- Szanowni Państwo. Zgodnie z wcześniejszymi zapowiedziami, sytuacja hydrologiczna jest alarmowa. Jeżeli nie ustaną opady deszczu naszemu miastu grozi powódź - napisał rozpaczliwie burmistrz miasta.
Sytuacja na Śląsku jest fatalna. Straż interweniowała już ponad 200 razy. Zalane było torowisko przy stacji Wisła Uzdrowisko, woda weszła do mieszkań w Zbrosławicach, w Bielsku-Białej strażacy cały czas walczą z żywiołem. Tymczasem deszcz nie przestaje padać.

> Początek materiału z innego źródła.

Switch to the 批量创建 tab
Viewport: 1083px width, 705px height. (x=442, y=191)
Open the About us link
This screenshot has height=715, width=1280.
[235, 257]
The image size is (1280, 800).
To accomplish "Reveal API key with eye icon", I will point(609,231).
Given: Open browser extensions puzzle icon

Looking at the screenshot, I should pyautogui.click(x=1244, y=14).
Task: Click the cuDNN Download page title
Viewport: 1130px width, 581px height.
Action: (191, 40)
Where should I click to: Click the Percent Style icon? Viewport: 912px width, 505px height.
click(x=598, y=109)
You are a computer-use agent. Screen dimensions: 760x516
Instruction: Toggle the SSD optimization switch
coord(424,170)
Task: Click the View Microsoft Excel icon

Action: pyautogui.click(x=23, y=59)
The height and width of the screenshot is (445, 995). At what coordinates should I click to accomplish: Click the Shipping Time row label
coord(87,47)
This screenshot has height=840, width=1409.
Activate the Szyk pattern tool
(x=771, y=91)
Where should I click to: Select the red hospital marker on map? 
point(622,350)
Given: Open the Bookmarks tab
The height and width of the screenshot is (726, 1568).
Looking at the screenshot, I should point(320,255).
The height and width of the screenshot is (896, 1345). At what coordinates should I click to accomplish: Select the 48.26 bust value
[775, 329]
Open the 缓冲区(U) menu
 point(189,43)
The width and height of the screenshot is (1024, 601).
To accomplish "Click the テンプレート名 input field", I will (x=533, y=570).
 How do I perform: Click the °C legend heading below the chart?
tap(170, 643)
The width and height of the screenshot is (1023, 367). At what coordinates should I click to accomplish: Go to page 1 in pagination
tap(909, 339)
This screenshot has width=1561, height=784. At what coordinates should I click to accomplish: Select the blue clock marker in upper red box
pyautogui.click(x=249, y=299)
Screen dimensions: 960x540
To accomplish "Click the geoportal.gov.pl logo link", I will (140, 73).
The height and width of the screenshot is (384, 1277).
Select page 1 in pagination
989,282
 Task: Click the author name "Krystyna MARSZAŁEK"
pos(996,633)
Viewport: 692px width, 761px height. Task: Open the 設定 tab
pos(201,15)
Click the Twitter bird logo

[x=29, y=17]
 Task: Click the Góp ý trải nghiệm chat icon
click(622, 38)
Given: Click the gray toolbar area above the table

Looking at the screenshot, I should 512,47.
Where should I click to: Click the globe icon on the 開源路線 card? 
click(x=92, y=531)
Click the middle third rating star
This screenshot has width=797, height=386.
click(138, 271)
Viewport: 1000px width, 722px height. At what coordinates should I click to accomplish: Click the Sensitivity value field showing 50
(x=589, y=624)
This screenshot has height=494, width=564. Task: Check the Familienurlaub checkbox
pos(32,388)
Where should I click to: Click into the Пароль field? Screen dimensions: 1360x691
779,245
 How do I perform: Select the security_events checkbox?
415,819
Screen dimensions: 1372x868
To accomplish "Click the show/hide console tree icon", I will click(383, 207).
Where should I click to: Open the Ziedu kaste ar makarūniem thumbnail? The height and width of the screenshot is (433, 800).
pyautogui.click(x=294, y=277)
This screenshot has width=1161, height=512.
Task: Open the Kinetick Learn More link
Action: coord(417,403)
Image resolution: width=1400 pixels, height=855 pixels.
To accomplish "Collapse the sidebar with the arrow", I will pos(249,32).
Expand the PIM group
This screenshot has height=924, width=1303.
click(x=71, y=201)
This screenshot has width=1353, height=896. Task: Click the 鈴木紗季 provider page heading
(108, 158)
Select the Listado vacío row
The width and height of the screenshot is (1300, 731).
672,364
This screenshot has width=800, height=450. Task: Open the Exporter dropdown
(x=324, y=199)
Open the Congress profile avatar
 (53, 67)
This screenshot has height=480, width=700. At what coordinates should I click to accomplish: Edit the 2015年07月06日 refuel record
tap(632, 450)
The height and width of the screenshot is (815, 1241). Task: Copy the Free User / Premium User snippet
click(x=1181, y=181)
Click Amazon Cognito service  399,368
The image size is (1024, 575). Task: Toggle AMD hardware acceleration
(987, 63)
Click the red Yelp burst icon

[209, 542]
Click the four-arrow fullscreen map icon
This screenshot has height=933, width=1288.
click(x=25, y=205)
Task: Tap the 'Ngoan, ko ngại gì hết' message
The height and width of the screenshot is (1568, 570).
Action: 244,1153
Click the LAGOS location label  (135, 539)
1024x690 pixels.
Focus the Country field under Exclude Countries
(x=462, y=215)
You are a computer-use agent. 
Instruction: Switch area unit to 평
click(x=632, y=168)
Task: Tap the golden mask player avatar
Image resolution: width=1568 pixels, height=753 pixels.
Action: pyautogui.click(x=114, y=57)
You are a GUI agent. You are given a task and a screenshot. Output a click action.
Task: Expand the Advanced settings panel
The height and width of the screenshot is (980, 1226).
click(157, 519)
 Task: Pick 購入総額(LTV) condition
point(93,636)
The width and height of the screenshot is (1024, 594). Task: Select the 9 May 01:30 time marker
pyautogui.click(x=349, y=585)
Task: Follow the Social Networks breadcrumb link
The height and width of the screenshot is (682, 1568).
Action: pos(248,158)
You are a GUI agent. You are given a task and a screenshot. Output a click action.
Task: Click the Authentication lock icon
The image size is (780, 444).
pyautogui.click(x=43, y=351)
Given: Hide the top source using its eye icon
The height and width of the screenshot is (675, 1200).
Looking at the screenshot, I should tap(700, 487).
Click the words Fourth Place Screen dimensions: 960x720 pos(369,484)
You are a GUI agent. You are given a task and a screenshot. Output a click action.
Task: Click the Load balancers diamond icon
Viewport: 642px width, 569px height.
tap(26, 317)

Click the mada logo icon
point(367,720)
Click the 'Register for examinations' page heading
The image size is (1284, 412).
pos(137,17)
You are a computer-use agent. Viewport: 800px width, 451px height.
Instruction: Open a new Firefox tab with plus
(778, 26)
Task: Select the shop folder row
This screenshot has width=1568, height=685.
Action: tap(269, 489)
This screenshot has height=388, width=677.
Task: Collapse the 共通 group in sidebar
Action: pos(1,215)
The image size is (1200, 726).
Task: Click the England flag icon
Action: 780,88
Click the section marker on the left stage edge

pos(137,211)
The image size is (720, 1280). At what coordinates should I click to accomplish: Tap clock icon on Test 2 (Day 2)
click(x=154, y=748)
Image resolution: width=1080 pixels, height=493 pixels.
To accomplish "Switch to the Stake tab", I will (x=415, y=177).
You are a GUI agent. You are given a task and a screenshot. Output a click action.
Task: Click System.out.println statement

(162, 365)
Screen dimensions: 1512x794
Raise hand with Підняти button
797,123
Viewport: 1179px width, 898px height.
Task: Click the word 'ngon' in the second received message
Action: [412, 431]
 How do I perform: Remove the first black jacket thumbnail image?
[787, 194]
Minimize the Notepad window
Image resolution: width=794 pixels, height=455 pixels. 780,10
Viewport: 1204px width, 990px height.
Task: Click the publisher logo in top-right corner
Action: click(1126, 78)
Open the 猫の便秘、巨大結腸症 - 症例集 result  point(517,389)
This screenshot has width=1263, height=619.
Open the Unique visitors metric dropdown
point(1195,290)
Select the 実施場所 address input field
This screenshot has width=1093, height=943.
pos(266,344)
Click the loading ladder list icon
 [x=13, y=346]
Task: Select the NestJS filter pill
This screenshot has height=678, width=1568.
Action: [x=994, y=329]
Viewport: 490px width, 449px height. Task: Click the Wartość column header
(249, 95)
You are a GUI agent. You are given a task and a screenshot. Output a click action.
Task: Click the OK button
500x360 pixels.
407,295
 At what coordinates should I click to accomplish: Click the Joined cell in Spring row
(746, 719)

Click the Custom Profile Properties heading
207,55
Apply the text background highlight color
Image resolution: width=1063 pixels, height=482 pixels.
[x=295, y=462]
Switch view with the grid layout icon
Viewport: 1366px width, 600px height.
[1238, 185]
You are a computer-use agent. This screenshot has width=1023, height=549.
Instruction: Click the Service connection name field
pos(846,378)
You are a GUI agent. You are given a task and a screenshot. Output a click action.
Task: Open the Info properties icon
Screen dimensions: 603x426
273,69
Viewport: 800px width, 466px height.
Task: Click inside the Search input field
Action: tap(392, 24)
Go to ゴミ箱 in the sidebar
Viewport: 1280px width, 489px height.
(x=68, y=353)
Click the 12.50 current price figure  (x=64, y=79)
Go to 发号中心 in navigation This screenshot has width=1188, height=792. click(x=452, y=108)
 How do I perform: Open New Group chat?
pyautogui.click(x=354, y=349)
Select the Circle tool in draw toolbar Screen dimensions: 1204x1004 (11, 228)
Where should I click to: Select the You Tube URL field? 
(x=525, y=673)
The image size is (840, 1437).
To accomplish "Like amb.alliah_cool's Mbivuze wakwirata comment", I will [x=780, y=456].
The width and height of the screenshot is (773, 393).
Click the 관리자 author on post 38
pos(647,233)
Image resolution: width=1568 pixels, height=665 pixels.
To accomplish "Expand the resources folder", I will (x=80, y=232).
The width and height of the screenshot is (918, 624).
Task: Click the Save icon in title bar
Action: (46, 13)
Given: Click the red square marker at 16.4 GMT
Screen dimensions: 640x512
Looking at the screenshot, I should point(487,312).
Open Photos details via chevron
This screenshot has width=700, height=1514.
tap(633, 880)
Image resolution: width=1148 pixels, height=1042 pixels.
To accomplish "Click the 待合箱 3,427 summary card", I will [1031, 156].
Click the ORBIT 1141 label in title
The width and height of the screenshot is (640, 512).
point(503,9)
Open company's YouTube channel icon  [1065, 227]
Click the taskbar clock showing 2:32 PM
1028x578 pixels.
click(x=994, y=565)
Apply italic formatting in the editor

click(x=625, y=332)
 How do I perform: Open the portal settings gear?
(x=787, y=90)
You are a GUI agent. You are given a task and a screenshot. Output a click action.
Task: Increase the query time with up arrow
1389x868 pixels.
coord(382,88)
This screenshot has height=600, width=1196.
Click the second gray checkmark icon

Woda przekroczyła stany alarmowe na Białej Wisełce w Wiśle Czarnem o 7 cm (107 cm), Wiśle w Ustroniu o 7 cm (237 cm), Białej w Bielsku-Białej o 34 cm (234 cm) i w Bestwinie o 78 cm (338 cm), Koszarawie w Pewli Małej o 17 cm (247 cm), a także na Sole o 26 cm (486 cm). Tendencja jest wzrostowa.
Poziomy ostrzegawcze przekroczone zostały m.in. na Olzie w Cieszynie, Wiśle w Skoczowie i Jawiszowicach, a także Sole w Czańcu. Tendencja jest rosnąca.